About 200 yards down the dirt road in front of our farm house the Hog Pen Road cut a swath through the swamps. It wasn't really a road, of course. Just an earthen dike backhoed through the middle of a primordial swamp. Barely wide enough to support the Ranchero, I'm sure a Suburban would have slid into the quicksands. A queasy ride on a dry day, it was a nightmare on a muddy one.

This swamp was the headwaters, the springs, that ran downhill a few hundred feet to the south to form what was known as Lake Number One at Griffin Lakes. This was a natural lake, if such it could be called. Cedar stumps and cyprus and water moccasins were the order of the day, but it was great fishing for the intrepid.

Lake Number Two ran just south again. It was the first attempt to take advantage, in 1930's technology, of watersheds, gravity, and hydrology, to create a recreational lake. It failed, ultimately, due to water table issues, more snakes, stumps that would pop up at will. No sane soul would swim in that thing.

And so the visionary Griffin (I suppose) built a concrete spillway, and dug even farther south, and created Lake Number Three. Now this one was okay. Large enough to waterski in, although most folks came for the weekend or the week like second generation Okies to camp on the banks, bathe, wash clothes, and baptize in the algaefied waters. I myself attended several sunrise services at Easter there. Interestingly, Number Three was fed by springs on the southern end, which was where the garbage dump for the community was, and I suppose now that algae was the byproduct of some seriously fetid seepage. I'm surprised we didn't all die of cholera.
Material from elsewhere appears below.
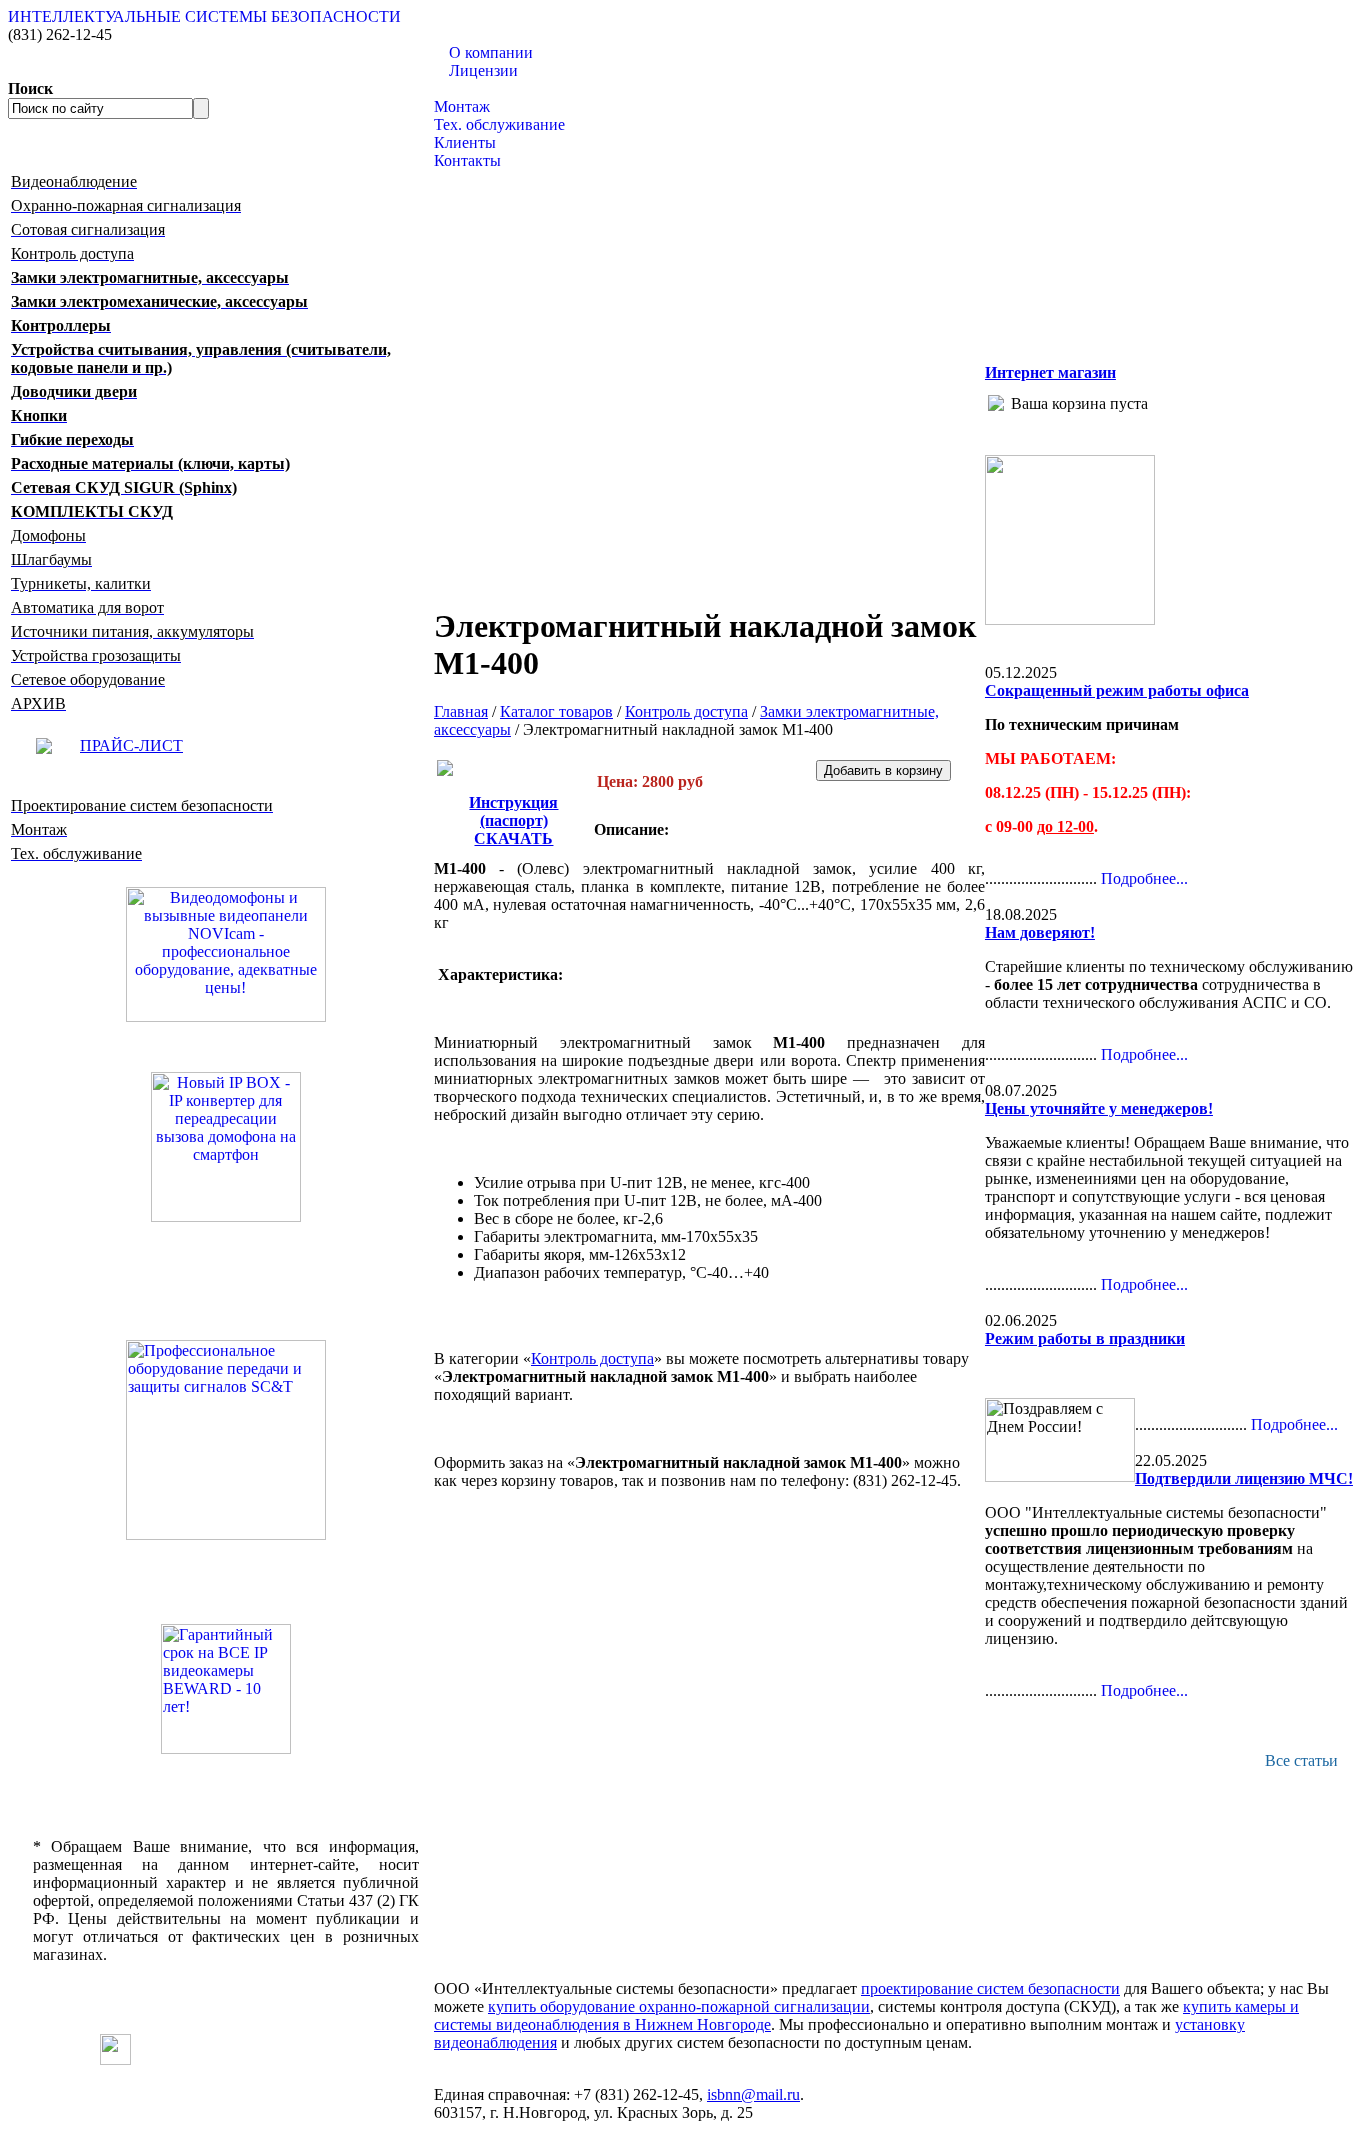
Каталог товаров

But back to the Hog Pen Road. When I say primordial I do not exaggerate. Alligators and cottonmouths were the only denizens of note. Shorty Lamb told us gila monsters lived there, and went to great lengths to attest to their poisonous qualities, he having supposedly collected them in Texas, and we knew no better. To carry a cane pole down that dike, even with a Daisy pump, was whistling through the graveyard.

My brother and I hiked it a few times, but we were small, 9 and 7 maybe, and we knew if a gator got us our parents would never know what happened to us. It was mock bravery on our parts, but we did it a few times. We were Rat Patrollers.

A few years later my older siblings packed ten of us in a Beetle and made it from beginning to terminus, about 400 yards to Georgia 17, and that assuaged the fear a bit, but I dream about the Hog Pen Road to this day. And they ain't good dreams.

Post scriptum: and as far as metaphor goes, this is the best I can do.

Posted by Velociman at March 29, 2005 9:17 PM
Comments

Monkeyblogging.

Vman, you are either barking mad, or a sheer genius. Gila monsters and all.

Posted by: og at March 29, 2005 11:03 PM

I'm betting the Mutant is going to get jealous of the cute little monkey and rip him to shreds.

(Particularly since the monkey inspired post was well-written.)

Posted by: Key at March 29, 2005 11:13 PM

Is that monkey coming to Jekyll and is it gonna be dressed like that? It'd be so embarrassing if we showed up wearing the same outfit.